EXERCISE AIM: The lines from the top of the data down to the line with "Task: Click the (水) weekday text in the chip" should be repeated exactly, both ends included.
....
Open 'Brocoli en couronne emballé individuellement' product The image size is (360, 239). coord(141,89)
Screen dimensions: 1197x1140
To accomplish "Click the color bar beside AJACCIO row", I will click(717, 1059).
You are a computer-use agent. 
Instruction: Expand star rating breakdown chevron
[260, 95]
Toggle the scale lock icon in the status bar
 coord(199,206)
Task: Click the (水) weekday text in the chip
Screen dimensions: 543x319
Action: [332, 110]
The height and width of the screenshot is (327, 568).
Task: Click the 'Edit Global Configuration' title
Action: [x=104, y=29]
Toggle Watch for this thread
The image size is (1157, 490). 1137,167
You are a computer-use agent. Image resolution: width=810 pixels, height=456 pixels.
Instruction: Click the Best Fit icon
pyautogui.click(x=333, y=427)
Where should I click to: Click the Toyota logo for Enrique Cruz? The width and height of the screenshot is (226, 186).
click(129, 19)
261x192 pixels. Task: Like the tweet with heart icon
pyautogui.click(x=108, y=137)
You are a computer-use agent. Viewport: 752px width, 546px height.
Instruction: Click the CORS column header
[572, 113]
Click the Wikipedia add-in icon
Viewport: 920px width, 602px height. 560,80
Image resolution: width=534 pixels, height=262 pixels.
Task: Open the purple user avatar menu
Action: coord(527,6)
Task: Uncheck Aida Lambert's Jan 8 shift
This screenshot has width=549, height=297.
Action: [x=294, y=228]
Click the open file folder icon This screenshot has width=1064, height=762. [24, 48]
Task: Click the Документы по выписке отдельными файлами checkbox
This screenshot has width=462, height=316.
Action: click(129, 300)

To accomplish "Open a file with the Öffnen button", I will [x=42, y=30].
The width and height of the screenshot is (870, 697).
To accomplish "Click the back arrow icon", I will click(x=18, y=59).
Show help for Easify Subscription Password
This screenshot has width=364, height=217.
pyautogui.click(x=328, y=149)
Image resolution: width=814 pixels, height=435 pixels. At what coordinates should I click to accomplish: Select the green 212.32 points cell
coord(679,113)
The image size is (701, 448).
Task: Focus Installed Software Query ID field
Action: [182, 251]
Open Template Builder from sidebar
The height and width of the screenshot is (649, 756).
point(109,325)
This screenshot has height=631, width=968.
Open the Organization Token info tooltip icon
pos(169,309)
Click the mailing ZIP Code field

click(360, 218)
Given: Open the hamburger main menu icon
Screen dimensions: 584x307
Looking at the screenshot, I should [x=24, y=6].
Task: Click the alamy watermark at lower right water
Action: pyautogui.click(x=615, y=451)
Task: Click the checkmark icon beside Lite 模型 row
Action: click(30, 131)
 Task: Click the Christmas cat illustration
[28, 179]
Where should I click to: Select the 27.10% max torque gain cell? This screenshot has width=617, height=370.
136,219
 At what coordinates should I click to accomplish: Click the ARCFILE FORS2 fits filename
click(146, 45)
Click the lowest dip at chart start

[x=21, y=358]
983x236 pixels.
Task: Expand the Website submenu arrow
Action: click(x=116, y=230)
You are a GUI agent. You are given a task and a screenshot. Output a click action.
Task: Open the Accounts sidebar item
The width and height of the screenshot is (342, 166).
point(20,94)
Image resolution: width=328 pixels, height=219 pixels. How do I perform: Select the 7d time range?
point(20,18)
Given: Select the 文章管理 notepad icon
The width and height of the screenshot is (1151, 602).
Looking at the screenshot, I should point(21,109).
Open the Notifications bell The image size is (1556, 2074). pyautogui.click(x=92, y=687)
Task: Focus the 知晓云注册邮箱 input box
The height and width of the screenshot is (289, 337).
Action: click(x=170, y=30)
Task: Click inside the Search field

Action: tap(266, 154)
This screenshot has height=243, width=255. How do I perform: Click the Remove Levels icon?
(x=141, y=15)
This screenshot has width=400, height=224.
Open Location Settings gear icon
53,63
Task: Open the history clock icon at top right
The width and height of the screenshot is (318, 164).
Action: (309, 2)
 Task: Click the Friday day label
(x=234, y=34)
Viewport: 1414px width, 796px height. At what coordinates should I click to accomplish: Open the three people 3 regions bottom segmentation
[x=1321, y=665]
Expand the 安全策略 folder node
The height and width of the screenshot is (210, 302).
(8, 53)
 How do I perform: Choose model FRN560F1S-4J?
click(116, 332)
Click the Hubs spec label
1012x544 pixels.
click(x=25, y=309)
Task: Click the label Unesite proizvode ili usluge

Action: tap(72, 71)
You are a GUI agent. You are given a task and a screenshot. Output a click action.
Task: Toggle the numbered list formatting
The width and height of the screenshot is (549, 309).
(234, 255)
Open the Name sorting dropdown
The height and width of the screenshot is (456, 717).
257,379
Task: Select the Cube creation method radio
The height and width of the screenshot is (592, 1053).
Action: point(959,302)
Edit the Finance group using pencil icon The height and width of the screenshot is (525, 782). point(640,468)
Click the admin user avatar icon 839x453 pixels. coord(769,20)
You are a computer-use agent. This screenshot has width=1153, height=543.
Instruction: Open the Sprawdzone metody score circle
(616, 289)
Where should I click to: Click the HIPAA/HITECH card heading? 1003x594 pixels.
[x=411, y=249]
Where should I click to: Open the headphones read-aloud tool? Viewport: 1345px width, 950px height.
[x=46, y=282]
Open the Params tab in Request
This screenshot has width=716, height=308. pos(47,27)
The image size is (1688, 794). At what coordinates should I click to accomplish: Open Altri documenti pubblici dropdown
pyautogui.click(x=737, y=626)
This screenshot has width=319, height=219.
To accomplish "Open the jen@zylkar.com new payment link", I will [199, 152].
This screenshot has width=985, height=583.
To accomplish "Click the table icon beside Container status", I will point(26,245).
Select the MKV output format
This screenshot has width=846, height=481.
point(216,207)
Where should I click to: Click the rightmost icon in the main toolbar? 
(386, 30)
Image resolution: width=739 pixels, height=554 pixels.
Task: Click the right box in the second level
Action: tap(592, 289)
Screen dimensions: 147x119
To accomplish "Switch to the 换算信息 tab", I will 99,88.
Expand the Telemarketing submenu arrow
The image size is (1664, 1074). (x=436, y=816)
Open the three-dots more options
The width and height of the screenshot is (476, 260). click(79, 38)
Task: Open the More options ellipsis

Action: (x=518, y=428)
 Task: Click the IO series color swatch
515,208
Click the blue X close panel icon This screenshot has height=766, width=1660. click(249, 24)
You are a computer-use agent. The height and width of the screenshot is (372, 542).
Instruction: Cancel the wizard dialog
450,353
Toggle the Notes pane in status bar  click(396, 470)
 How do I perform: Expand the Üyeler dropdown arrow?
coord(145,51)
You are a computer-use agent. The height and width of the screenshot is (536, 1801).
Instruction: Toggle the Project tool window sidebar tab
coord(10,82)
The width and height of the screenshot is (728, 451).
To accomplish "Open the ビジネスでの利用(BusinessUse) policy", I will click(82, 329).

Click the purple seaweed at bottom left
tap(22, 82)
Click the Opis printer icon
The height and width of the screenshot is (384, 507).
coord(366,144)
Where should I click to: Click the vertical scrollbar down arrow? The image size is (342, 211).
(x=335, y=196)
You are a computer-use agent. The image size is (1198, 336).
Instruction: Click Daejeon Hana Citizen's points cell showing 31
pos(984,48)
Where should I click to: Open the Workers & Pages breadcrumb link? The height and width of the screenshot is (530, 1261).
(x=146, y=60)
....
EXPECTED ANSWER:
Open 'Brocoli en couronne emballé individuellement' product The image size is (360, 239). coord(141,89)
Screen dimensions: 1197x1140
To accomplish "Click the color bar beside AJACCIO row", I will click(717, 1059).
You are a computer-use agent. 
Instruction: Expand star rating breakdown chevron
[260, 95]
Toggle the scale lock icon in the status bar
 coord(199,206)
Task: Click the (水) weekday text in the chip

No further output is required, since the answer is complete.